Challenges:
A) Based on the passage on filial piety, why does failing to accept filial piety in Singapore lead to moral and legal sanctions? Answer in one to three sentences.
B) Extend the passage on filial piety, picking up from the point where it stops.

Is filial piety a reliable basis for intergenerational support?

Is filial piety a reliable basis for intergenerational support?

June 1, 2022
Photo: ‘Family Dolls’ by Tan Family from SRN’s SG Photobank
The Global Day of Parents falls on 1 June every year, proclaimed by the United Nations to appreciate all parents for their selfless commitment to children and their lifelong sacrifice towards nurturing this relationship.
 
In Confucian societies, including Singapore, the basis of intergenerational support is filial piety, a value which prescribes that adult children have an obligation to support their parents if they are in need. In Singapore, children are often produced and raised as part of one’s retirement planning, and filial piety is taken as an incontestable social expectation. Failure to accept filial piety would thus result in both moral and legal sanctions to enforce compliance.

Data section:
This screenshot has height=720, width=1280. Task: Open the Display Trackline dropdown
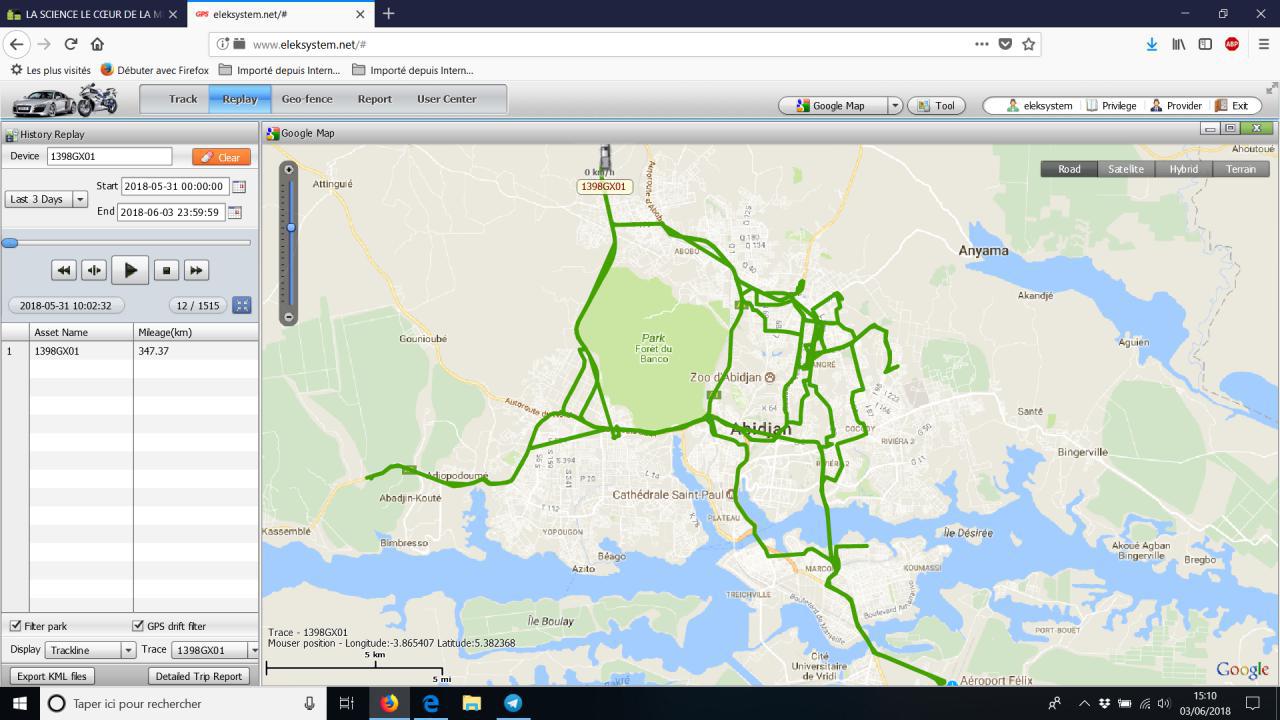128,650
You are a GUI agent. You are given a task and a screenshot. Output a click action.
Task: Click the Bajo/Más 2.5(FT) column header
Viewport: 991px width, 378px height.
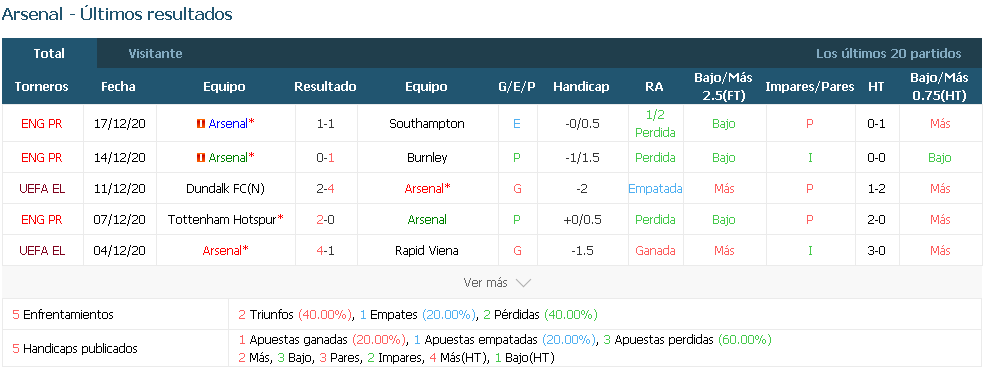tap(724, 87)
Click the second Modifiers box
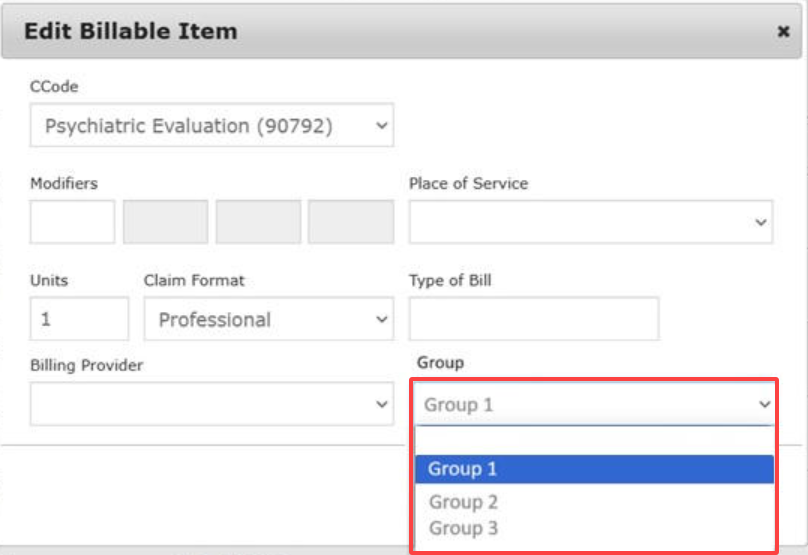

Answers for this exercise:
A) In Singapore, children are often produced and raised as part of one's retirement planning, and filial piety is taken as an incontestable social expectation. Because of this, rejecting it brings moral and legal sanctions that serve to enforce compliance.

B)
Where parents are financially independent or when adult children have the capacity to support their dependent parents, compliance to the value of filial piety would be unproblematic, or even intrinsically satisfying. However, a problem arises when adult children lack the capacity to support their dependent parents. Even with moral and legal sanctions, these adult children are neither able to, nor feel the need to comply with this notion of filial piety. Filial piety thus cannot be considered a reliable basis for ensuring that adult children will take care of their dependent parents.
 
In ‘Is filial piety a reliable basis for intergenerational support?’, a chapter in Family and Population in Asia (2019), Associate Professor Tan Ern Ser (NUS Department of Sociology) argues that love is a more reliable basis than filial piety for ensuring parents are supported. Rather than the self-centric value of filial piety, love is relationship-centric. Children choose to support their parents not to repay any debts they owe to their parents or because of the law, but based on love for their parents. Likewise, parents choose to have children because they desire to have someone to give love to, rather than children being part of a retirement plan.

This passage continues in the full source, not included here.